The Wright Brothers Airplane is an easy Metal Earth model. It consists of 20 pieces on one sheet of metal. Assembled, it measures 3.90" x 1.99" x 0.82" (10 x 5.1 x 2.1 cm). In 1903 Flyer 1 covered 120 feet in 12 seconds to become the first heavier-than-air craft to achieve controled, piloted flight.

Each Metal Earth model is laser etched in meticulous detail on 11 cm (4.33") metal sheets. Pop out the pieces by hand (or use wire cutters to get especially crisp lines), bend the tabs using needle-nose pliers, and fit them together as shown in the simple pictorial instructions. For maximum dramatic effect, display your model on the LED Display Base or the Solar Spinner (sold separately, see the Related Products below).

Please note that Metal Earth models have sharp edges and are not suitable for small children. Metal Earth was originally called MetalWorks.

 Are you curious...?

The Wright brothers built and test-flew a series of gliders from 1900-1902. Confident that Glider 2 had worked out the aerodynamics, they set to work on a spruce version of that airframe and commissioned an employee to build a crude gasoline engine from scratch. Falling back on their expertise with bicycles, they chained the engine to a pair of hand-made propellers.

The Wrights were more concerned with control than with stability, which was the main weakness of their canard biplane design (a canard puts a small pair of control wings in front of the main lifting wings). They quickly discovered that the plane was so unstable as to be barely controllable -- remember that they were making up the rules of aerodynamics as they went along. A few short test hops led up to an 852-foot (260 m) flight lasting 59 seconds.
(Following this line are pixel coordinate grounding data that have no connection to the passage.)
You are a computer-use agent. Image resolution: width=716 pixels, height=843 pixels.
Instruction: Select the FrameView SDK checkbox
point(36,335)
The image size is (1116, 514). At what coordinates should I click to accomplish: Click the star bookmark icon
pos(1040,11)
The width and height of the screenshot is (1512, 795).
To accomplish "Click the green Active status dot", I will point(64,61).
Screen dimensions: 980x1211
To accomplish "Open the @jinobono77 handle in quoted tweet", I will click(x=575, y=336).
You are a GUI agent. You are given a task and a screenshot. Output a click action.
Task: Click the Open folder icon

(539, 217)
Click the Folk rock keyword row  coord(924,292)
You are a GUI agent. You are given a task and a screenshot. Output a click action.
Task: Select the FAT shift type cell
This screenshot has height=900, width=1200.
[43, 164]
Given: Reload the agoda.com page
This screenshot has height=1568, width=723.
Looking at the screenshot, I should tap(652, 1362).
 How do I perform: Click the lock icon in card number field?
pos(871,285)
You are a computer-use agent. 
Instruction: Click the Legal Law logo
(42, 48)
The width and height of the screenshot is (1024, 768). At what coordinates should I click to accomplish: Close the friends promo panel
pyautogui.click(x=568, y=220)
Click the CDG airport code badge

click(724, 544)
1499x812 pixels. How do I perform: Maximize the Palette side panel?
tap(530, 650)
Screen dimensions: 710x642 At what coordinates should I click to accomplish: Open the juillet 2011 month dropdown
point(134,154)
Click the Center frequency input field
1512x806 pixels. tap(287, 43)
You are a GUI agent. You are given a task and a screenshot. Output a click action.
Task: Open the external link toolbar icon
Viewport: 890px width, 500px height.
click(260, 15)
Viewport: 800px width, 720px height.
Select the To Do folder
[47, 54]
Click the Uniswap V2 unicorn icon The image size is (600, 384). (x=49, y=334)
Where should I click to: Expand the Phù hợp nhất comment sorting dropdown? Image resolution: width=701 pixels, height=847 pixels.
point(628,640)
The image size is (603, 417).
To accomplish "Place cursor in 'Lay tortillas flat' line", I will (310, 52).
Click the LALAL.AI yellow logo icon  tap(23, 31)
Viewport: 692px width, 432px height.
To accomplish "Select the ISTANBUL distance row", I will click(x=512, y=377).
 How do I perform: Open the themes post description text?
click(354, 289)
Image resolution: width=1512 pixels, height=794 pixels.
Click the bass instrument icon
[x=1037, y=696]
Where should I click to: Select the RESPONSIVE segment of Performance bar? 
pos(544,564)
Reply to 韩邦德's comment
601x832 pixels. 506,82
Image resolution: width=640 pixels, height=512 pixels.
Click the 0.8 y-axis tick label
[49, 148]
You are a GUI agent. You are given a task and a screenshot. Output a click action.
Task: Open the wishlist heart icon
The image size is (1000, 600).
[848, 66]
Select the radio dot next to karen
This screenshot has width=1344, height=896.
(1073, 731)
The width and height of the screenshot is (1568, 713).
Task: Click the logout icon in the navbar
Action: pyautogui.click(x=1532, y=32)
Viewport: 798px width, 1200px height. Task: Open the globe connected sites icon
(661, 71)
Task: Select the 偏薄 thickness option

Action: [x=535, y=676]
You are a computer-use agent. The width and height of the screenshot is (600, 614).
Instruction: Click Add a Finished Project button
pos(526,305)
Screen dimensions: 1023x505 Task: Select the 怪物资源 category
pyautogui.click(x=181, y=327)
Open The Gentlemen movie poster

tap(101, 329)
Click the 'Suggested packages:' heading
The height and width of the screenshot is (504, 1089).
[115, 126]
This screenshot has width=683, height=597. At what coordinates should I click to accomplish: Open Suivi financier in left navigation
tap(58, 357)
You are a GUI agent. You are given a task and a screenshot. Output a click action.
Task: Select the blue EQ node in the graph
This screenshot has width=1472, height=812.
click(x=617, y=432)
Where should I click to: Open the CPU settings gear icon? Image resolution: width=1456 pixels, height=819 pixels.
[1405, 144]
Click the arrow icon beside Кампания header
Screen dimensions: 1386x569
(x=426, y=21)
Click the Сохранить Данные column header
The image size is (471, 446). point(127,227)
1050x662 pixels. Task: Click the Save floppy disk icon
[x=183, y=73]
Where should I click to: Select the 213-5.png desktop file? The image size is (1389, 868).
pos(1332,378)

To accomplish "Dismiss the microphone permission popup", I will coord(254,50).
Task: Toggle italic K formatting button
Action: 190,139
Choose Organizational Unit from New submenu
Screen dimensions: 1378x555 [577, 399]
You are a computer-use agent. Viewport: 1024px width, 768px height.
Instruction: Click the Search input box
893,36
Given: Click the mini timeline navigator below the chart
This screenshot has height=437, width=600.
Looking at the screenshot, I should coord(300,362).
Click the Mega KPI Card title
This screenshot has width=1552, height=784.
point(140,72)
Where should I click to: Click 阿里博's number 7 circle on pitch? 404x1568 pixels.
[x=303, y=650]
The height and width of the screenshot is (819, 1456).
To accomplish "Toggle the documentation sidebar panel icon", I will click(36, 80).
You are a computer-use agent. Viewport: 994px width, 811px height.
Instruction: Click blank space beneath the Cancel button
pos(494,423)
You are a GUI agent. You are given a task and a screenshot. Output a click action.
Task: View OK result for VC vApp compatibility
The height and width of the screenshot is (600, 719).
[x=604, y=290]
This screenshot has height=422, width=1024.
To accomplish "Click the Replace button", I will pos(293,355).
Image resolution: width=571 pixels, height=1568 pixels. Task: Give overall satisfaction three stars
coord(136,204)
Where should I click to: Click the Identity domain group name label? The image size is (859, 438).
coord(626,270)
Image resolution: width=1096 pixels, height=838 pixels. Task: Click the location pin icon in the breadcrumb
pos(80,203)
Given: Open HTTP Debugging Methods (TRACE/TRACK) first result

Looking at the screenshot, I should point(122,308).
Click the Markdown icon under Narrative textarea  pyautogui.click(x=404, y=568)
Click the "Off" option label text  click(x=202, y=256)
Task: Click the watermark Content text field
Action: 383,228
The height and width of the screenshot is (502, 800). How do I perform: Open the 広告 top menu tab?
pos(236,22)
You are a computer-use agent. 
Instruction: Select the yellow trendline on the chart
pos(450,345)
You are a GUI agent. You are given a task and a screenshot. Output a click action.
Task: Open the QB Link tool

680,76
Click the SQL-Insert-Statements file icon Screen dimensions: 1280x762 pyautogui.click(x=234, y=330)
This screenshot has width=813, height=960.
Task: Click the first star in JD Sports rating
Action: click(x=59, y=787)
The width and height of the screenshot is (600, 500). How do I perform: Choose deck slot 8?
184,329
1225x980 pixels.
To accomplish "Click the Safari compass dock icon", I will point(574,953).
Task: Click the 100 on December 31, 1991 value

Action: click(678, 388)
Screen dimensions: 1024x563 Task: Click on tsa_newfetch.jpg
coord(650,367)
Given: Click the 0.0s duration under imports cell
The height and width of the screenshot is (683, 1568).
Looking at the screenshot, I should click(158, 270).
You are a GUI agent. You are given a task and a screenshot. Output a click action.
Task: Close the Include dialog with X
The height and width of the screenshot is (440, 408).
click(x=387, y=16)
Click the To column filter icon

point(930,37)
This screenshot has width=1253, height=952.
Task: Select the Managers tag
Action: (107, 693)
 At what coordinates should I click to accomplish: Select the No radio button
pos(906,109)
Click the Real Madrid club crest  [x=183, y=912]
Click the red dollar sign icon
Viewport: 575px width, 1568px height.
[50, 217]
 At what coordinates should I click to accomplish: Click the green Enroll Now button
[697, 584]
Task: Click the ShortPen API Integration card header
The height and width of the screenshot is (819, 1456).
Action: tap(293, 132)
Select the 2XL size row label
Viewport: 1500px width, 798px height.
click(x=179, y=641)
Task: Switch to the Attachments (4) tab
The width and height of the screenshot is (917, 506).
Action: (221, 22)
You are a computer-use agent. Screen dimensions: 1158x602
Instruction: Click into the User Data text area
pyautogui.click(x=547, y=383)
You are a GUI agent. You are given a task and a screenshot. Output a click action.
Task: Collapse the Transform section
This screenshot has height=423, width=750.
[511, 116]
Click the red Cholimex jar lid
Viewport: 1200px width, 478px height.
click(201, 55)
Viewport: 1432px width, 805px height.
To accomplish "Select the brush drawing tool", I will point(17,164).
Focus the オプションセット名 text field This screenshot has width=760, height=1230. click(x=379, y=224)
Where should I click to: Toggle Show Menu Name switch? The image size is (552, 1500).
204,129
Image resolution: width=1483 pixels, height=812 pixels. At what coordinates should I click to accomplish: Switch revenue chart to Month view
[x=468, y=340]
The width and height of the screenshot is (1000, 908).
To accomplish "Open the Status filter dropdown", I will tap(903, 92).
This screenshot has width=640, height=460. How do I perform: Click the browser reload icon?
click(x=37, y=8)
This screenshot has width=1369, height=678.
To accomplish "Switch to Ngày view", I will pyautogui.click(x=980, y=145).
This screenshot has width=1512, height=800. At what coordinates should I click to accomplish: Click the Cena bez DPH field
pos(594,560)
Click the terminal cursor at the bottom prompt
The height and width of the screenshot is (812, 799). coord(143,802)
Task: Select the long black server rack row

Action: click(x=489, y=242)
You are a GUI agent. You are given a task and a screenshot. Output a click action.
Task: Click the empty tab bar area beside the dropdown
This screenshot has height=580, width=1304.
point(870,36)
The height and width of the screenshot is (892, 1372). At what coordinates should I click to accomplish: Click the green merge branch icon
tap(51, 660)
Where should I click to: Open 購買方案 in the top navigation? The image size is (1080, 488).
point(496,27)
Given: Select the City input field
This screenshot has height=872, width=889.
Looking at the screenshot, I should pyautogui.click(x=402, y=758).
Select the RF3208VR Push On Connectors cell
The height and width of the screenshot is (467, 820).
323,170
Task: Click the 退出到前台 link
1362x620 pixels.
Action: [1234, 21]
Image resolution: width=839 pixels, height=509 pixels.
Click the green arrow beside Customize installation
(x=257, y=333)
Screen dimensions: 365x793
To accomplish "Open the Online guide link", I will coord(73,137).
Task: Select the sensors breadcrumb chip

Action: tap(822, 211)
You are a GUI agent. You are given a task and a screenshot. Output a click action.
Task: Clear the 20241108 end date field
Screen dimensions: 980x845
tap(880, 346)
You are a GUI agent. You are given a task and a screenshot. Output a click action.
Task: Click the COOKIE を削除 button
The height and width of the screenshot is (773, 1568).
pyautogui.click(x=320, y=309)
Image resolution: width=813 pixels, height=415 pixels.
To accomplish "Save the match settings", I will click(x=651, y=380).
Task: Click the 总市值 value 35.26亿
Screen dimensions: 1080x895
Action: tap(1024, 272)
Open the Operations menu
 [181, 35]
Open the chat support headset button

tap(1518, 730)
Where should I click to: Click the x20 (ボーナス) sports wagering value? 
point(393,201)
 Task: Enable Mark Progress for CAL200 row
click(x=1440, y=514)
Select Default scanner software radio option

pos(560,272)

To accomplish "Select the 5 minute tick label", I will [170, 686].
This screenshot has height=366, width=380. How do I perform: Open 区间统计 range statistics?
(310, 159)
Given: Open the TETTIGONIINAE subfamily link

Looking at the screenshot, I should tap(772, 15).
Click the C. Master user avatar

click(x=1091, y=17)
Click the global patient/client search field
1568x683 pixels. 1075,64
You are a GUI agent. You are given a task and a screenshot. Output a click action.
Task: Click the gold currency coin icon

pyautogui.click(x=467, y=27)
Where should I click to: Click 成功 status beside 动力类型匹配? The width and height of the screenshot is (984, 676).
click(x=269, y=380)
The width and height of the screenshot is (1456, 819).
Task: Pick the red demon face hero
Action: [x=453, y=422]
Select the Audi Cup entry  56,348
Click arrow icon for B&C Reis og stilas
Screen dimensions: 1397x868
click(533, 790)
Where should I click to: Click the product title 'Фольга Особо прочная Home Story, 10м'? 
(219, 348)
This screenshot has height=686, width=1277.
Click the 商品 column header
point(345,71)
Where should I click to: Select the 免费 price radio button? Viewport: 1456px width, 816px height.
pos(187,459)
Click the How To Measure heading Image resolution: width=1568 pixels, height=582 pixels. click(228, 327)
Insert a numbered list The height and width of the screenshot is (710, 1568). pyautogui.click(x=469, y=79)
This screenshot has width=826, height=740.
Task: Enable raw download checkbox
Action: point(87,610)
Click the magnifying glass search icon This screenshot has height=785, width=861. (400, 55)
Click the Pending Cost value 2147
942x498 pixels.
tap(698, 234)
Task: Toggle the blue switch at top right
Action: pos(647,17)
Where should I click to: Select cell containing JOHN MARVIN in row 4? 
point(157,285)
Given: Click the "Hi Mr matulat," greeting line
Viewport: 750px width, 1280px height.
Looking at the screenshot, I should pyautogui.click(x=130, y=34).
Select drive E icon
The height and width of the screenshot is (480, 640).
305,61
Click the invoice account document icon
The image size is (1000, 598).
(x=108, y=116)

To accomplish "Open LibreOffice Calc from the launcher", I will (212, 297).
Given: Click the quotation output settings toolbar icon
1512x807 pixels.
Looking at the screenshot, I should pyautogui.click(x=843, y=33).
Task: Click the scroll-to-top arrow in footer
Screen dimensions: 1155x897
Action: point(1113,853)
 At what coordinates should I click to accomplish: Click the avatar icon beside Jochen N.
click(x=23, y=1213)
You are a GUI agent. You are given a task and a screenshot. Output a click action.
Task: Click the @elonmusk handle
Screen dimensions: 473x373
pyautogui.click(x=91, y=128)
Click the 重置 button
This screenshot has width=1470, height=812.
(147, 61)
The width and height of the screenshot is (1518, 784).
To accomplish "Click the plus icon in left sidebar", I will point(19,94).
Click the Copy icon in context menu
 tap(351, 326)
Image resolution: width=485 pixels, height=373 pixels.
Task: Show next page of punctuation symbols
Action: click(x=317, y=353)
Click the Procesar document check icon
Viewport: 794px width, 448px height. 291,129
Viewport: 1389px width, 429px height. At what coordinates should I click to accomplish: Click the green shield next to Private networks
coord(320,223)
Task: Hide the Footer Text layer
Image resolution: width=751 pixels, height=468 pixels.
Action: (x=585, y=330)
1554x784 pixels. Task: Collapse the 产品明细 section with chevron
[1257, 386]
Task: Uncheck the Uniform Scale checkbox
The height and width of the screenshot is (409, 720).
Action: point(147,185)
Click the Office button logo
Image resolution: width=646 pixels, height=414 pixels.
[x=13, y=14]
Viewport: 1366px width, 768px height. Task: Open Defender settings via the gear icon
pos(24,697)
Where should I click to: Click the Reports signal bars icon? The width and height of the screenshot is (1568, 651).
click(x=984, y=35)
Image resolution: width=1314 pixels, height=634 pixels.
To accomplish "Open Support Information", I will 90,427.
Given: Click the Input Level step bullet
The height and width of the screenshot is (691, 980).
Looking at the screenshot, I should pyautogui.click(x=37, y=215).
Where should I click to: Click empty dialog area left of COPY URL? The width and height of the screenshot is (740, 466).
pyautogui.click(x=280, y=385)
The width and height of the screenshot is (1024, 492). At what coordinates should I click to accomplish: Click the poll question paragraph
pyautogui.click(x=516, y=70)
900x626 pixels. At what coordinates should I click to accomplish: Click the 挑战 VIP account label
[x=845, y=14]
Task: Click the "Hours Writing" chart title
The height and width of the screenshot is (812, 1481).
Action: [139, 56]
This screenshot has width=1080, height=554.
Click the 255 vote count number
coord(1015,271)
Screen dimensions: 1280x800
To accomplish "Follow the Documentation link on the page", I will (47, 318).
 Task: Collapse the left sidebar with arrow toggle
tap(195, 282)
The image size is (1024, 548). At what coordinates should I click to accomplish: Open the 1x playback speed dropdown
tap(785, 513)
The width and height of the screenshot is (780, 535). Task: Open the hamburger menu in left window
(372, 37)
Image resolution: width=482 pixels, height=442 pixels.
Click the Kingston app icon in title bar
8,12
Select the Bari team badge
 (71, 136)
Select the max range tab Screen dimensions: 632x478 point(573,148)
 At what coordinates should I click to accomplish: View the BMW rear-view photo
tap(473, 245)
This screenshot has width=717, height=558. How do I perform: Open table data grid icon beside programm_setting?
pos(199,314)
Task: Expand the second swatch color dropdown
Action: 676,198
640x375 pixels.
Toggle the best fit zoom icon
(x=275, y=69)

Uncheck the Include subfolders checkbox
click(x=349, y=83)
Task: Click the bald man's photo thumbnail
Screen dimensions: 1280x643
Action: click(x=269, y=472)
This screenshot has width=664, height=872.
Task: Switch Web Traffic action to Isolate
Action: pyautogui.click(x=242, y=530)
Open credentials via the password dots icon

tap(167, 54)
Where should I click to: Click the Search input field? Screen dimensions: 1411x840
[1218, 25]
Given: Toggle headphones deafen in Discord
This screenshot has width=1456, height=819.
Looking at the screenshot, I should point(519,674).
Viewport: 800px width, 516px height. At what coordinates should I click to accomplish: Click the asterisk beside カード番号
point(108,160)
Each landing was a rough process that required some repairs before they could fly again. After that longest flight they felt encouraged to try a four-mile flight, but before they could do that the wind picked up their flyer and tumbled it end-over-end. That particular plane never flew again.

Of course, we all know that the Wright Flyer hangs today in the National Air & Space Museum, but getting there was a perilous process. The Flyer 1 wreck spent years in storage and endured a flood. At one point Wilbur had to be talked out of burning it. The Smithsonian Institution refused to credit the Wrights with the first flight, preferring instead the former Smithsonian Secretary Samuel Pierpont Langley (whose 1903 tests did not actually succeed, but technically could have done). Academic politics raged for decades, as they tend to do. In 1925 the Wrights threatened to donate the Flyer to the London Science Museum. The Smithsonian didn't blink, so the Wright plane went on display in London in 1928. It remained there until WW2, when it was moved to a bunker for safekeeping. In 1942 a new Smithsonian director finally acknowledged the historical fallacy of Langley's claim, and the Flyer returned to the US in 1948, after a replica was built for the Brits. Orville died shortly before the aircraft went on display, 45 years to the day after its historic flights.